Fig.3. gene X  knock down inhibits the trunk angiogenesis in zebrafish. (A-D) Representative fluorescent images of zebrafish embryos at 32h post-fertilization (hpf). (C-E) Compared with wild-type control, embryos injected with gene X-MO present a lower number of incomplete ISVs and only occasional sprouts (asterisk) of dorsal aorta. The boxed regions are shown at higher magnification in the right panels. DLAV, dorsal longitudinal anastomotic vessels; ISV, intersegmental vessels; DA, dorsal aorta; PCV, posterior cardinal vein.

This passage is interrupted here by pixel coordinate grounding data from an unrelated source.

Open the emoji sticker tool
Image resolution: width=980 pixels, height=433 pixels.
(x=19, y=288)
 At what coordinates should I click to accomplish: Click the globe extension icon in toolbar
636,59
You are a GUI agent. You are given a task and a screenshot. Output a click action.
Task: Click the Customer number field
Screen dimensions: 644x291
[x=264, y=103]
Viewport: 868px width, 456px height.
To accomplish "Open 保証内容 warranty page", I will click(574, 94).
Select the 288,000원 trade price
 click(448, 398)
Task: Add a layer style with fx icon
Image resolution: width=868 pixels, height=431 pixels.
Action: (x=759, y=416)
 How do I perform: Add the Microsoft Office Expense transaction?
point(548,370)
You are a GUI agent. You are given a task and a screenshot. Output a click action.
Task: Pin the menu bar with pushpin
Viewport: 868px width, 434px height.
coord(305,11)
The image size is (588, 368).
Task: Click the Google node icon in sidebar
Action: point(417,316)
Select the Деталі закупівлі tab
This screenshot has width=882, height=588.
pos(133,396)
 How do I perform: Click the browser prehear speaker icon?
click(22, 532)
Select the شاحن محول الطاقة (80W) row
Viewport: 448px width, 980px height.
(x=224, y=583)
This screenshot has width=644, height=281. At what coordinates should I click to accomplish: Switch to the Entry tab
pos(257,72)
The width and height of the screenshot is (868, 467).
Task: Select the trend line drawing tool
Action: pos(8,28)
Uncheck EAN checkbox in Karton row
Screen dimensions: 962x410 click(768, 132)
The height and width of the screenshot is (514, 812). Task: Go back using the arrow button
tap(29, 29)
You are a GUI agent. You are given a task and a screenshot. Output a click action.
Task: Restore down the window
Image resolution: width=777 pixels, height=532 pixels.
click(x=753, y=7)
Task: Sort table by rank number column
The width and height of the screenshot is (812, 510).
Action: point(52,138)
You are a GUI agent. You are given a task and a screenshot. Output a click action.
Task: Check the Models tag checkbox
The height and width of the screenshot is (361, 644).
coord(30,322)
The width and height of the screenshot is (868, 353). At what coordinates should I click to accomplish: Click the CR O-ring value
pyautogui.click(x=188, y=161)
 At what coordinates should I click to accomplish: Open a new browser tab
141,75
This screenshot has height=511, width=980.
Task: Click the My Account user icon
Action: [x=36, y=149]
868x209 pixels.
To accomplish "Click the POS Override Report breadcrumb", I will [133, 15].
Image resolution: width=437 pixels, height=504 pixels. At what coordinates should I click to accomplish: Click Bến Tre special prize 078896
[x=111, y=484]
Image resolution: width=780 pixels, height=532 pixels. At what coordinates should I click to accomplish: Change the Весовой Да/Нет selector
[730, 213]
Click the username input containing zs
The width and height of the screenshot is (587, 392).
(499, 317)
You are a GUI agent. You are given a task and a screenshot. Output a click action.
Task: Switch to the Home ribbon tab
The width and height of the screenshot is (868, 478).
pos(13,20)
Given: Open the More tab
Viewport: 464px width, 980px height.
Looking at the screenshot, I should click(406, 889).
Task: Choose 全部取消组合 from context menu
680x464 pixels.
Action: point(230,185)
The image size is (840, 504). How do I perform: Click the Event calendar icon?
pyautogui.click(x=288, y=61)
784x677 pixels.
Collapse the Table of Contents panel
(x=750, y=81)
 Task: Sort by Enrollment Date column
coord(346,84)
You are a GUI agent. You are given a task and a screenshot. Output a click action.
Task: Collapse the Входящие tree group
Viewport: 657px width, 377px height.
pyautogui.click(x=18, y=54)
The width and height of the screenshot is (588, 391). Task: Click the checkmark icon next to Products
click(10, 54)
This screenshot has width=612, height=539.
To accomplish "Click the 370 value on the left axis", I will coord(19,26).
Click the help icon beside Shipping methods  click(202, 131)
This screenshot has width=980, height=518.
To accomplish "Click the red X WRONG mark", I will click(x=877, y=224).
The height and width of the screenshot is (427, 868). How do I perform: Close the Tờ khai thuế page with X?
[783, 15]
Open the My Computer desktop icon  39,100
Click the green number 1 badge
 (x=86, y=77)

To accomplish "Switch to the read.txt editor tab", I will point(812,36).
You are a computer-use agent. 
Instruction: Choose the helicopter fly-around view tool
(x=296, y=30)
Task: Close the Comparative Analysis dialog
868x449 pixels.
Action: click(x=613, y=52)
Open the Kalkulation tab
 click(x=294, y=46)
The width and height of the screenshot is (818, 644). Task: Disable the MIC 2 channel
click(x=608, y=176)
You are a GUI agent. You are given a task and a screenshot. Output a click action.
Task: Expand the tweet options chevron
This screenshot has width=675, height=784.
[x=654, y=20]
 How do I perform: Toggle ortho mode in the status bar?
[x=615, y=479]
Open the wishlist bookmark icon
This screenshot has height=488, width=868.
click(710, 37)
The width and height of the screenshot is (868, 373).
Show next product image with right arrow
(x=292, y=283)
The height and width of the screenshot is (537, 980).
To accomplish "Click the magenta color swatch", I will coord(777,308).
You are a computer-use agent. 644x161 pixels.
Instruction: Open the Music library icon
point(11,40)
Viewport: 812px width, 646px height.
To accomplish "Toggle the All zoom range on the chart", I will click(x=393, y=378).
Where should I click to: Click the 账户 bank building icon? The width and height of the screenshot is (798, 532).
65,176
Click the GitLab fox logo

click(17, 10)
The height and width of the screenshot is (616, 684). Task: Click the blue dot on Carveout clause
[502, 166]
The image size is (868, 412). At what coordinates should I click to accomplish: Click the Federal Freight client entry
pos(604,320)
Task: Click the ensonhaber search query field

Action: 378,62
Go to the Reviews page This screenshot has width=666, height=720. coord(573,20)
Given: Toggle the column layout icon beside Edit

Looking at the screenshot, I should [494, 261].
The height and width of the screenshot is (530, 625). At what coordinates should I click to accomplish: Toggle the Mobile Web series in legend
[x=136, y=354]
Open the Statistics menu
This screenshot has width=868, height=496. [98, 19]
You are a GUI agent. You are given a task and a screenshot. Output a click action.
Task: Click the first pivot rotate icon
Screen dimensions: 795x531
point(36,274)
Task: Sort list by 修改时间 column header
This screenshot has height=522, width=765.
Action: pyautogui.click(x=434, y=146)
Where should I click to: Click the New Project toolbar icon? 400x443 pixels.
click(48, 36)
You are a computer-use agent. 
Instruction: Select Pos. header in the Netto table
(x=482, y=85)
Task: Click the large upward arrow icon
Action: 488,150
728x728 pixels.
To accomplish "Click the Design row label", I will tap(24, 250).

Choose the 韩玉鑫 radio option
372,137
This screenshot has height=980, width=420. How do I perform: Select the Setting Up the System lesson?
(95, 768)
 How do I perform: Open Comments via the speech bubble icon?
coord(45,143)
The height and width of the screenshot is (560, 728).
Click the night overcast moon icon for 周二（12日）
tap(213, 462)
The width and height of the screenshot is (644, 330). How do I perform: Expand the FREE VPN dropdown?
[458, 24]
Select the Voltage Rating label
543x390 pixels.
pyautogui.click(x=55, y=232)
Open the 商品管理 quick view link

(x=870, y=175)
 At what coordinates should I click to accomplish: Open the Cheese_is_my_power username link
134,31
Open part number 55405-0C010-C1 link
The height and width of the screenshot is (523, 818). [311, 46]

Morpholino knock down of gene X induces CNS-specific apoptosis

Fig. 4. Morpholino knock down of gene X induces potent CNS-specific apoptosis. Wild-type control embryos and embryos injected with gene X-MO were stained with acridine orange (AO) at 32hpf. Apoptotic cells are visible as black spots, and less bright homogenous black staining is unspecific background staining. (A-B) Uninjected wild-type control zebrafish exhibited few or no apoptotic cells in CNS (central nervous system). In contrast, significantly increased staining was observed throughout  the CNS in zebrafish injected with gene X-MO (C-D). The blue boxed regions are shown at higher magnification in the right panels. A-D: lateral view, anterior, left.

Morpholino knock down of gene X induces potent ototoxicity in zebrafish

Fig.5. gene X knock down induces potent ototoxicity in zebrafish. Wild-type control embryos and embryos injected with gene X-MO were stained with the mitochondrial potentiometric dye DASPEI at 6-dpf. Hair cells stereotypically located on the lateral line were stained as green dots (white arrow). Uninjected wild-type control zebrafish exhibited normal hair cell number. In contrast, significantly decreased hair cell staining was observed in zebrafish injected with gene X-MO. Fluorescent DASPEI images were inverted for particle analysis. The fluorescence particle signal was quantified using morphometric analysis. dpf, days post fertilization.